* _PROBLEM DETAILS_
Starting at the line that contains "You are a computer-use" and ending at the line that contains "coord(485,17)", give those lines as a JSON list of strings, one string per line, with blank lines omitted and the pictures left out.

* _DATA ENTRIES_
▬▬▬
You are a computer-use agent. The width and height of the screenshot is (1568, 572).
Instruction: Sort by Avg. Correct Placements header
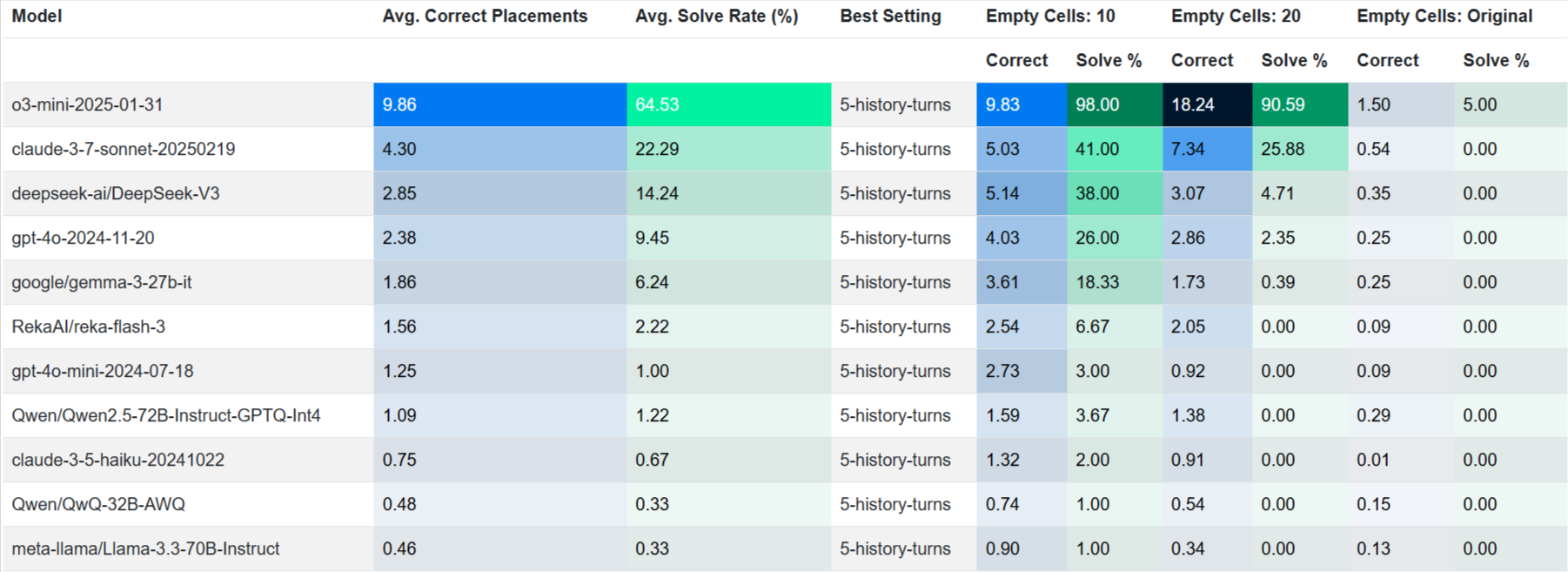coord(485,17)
▬▬▬
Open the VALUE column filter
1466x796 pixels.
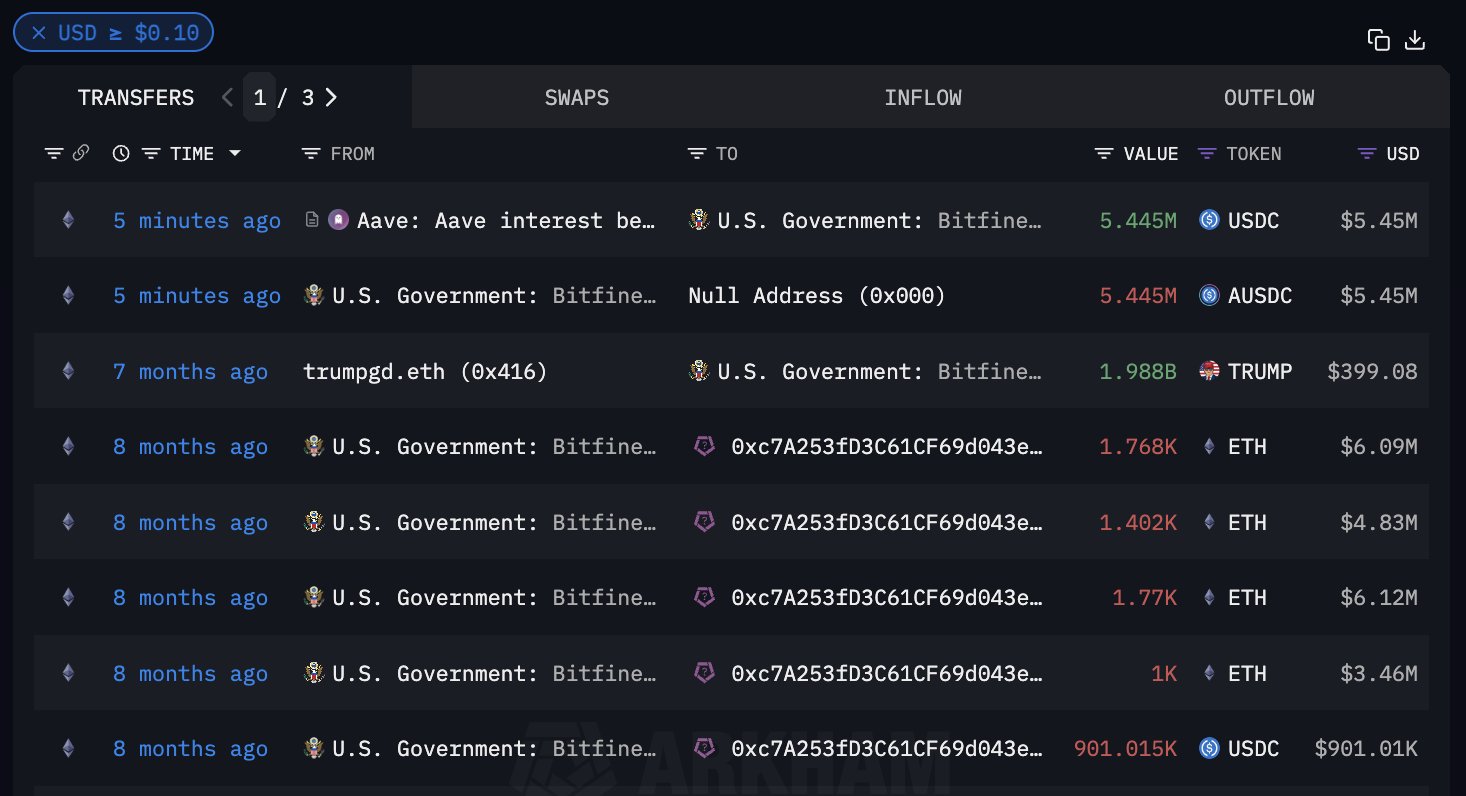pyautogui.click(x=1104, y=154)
▬▬▬
* _RESPONSE FOR THIS EXERCISE_
[
  "You are a computer-use agent. The width and height of the screenshot is (1568, 572).",
  "Instruction: Sort by Avg. Correct Placements header",
  "coord(485,17)"
]